» PROVIDED DATA:
+++
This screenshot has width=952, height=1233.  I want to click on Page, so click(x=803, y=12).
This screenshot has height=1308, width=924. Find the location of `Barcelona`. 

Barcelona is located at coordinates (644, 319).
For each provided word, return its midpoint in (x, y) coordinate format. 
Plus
+++
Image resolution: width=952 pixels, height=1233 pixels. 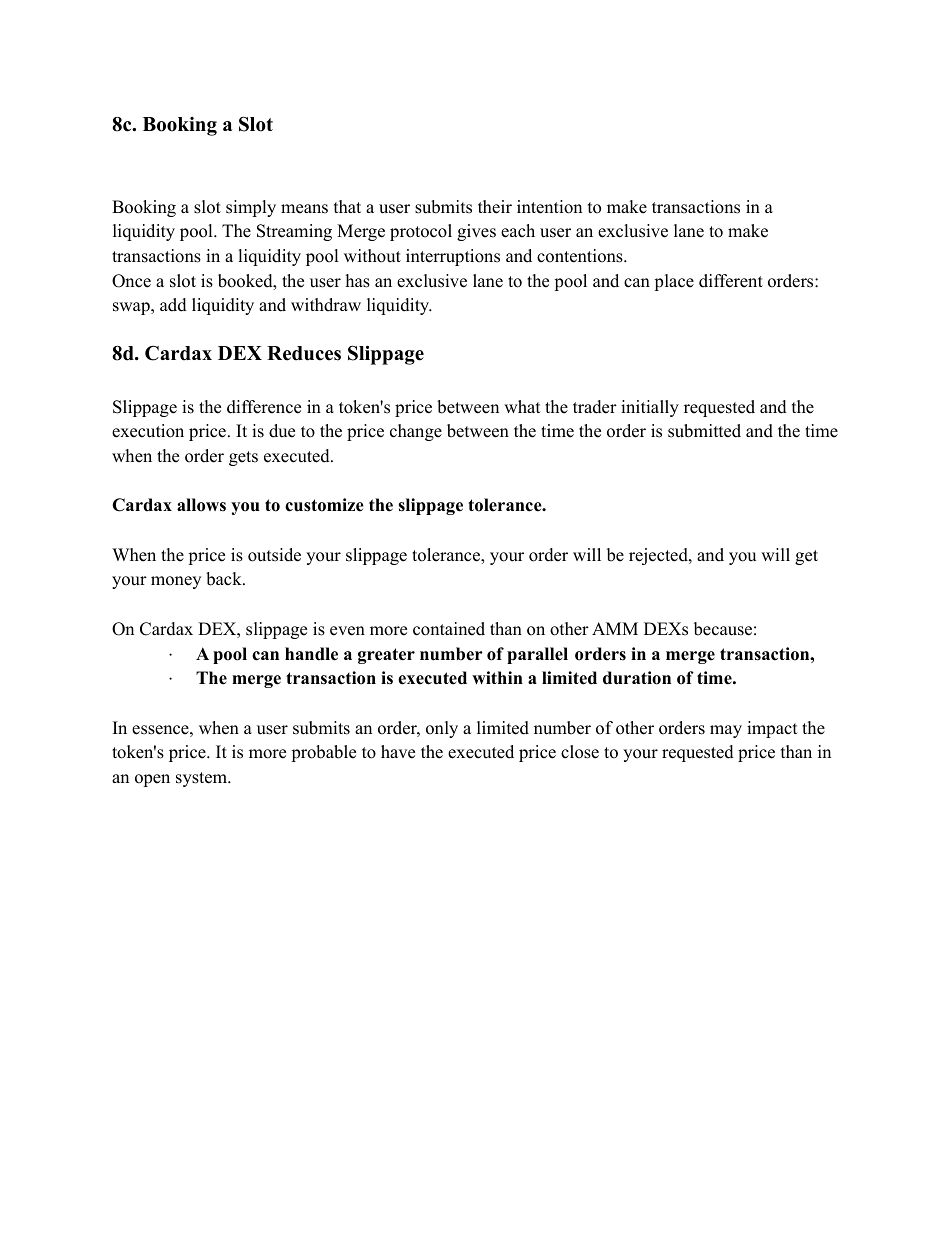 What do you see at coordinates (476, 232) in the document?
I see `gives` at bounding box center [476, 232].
+++
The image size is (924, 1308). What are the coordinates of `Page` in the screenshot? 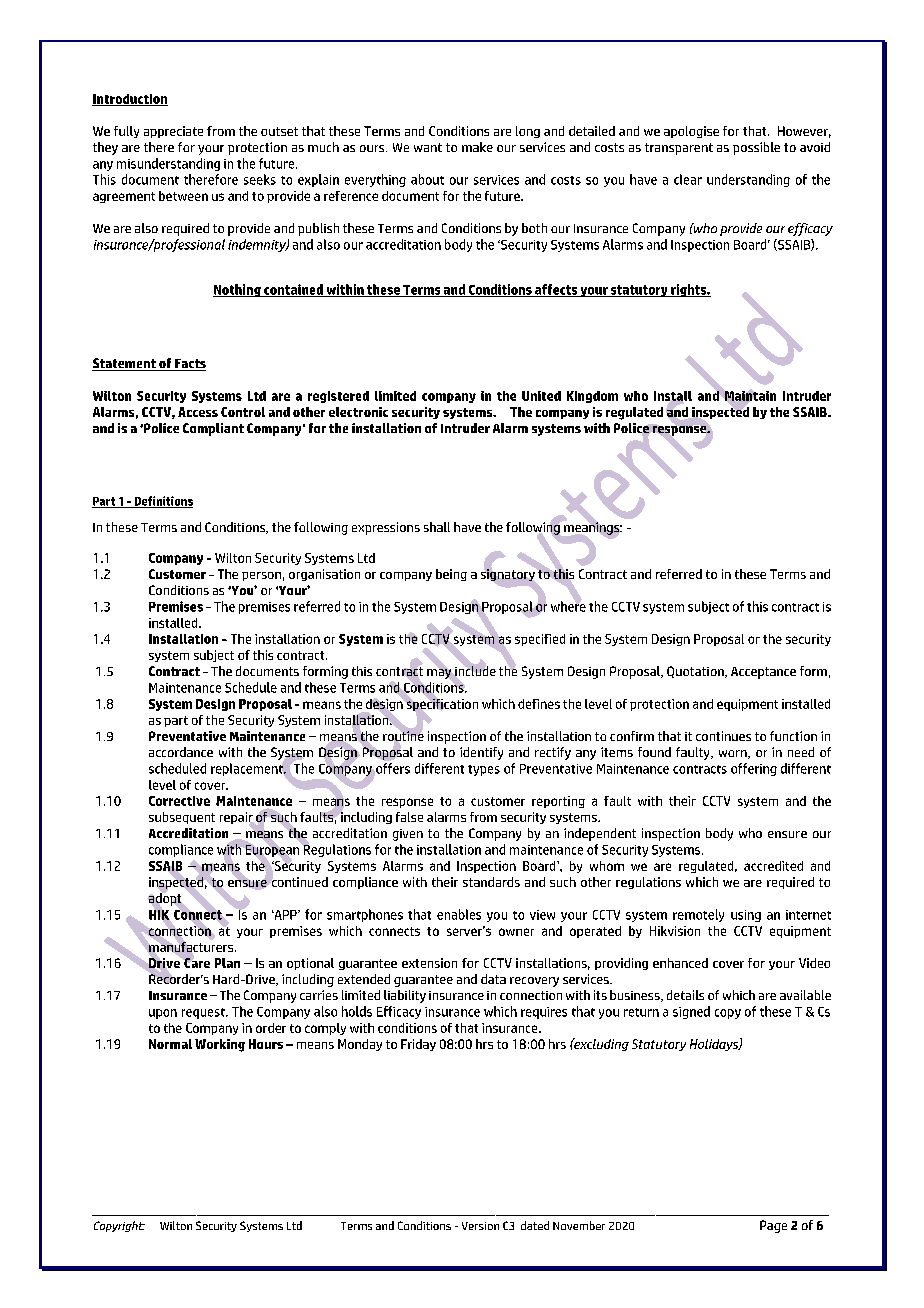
+++
» EXERCISE GOAL:
Please pick out every line in the items above that contains the word "This", and copy each of those lines. Case counts.

» FINAL RESULT:
This screenshot has width=952, height=1233.  I want to click on Page, so click(x=803, y=12).
This screenshot has height=1308, width=924. Find the location of `Barcelona`. 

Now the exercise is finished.